» SOAL LATIHAN
1) Ketik ulang bagian teks tentang cadar mulai dari "Mencurigai cadar sebagai" sampai dengan "biadab dan bejat.".
2) Dalam teks tentang cadar, apa yang disepakati para santri di forum munadzarah mengenai bercadar?
3) Teruskan teks tentang cadar mulai dari sesudah kalimat terakhirnya.

» KUTIPAN TEKS
===============

Saya secara pribadi, sejak belajar di pesantren
telah beberapa kali terlibat dalam diskusi terkait persoalan cadar, simpulnya
para santri yang dilatih berdebat dan berdiskusi dalam forum munadzarah bersepakat bahwa bercadar itu
boleh dan tak wajib. Dan para ustadz kami pun tak menganjurkan, juga tak
melarangnya.
Ala
kulli hal, melekatkan radikalisme dan terorisme
dengan simbol-simbol cadar, jenggot, sorban dan simbol-simbol lain yang gencar
digunakan oleh para pelaku dan tersangka terorisme sangatlah berbahaya, karena
bisa jadi penggunaan simbol-simbol itu oleh kelompok-kelompok radikal tersebut
bukan nir-kepentingan, salah satunya yang patut dicurigai adalah mencitrakan
negatif Islam dan umat Islam.
Mencurigai cadar sebagai bagian dari gerakan
radikalisme dan teror, hampir sama naifnya dengan mencurigai pakaian perempuan
yang seksi sebagai biang birahi dan syahwat para laki-laki yang pada dasarnya
memang biadab dan bejat.

===============

» KUMPULAN DATA
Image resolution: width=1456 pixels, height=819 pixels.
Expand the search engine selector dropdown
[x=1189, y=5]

===============

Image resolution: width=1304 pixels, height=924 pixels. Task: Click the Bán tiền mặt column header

===============

» KUNCI JAWABAN
1)
Mencurigai cadar sebagai bagian dari gerakan
radikalisme dan teror, hampir sama naifnya dengan mencurigai pakaian perempuan
yang seksi sebagai biang birahi dan syahwat para laki-laki yang pada dasarnya
memang biadab dan bejat.

2) Bercadar itu boleh dan tak wajib.

3)
Kadangkala kita nyinyir, melihat kelompok-kelompok
yang mengenakan gamis panjang, bercadar dengan kata-kata, "apa tidak
panas, sumuk?", "apa tidak ribet dan repot?", hal yang
sebenarnya masalah privasi dan bukan urusan kita, toh sejak kapan juga kita begitu sangat peduli dengan keribetan orang lain.
Maka, meski mengeluarkan aturan adalah
kewenangan UIN Suka Jogja, membuka ruang diskusi sepertinya adalah langkah
paling strategis dan arif menyikapi ragam pendapat soal cadar, mulai ragam
perspektif teologis maupun perspektif soal hak dasar mengekspresikan
keberagamaan dan keyakinan, terlebih UIN Suka Jogja adalah lembaga akademis
yang menjunjung tinggi sikap ilmiah dan sikap menghargai kebhinekaan.
Jika, kemudian terbukti bercadar memicu sikap intoleran,
radikal dan teror, maka tak ada toleransi untuk semua gerakan intoleran, yang
bentuk-bentuk sikapnya bisa diukur dari kebiasaan menyesatkan, mengkafirkan,
dan vonis-vonis sejenis lainnya.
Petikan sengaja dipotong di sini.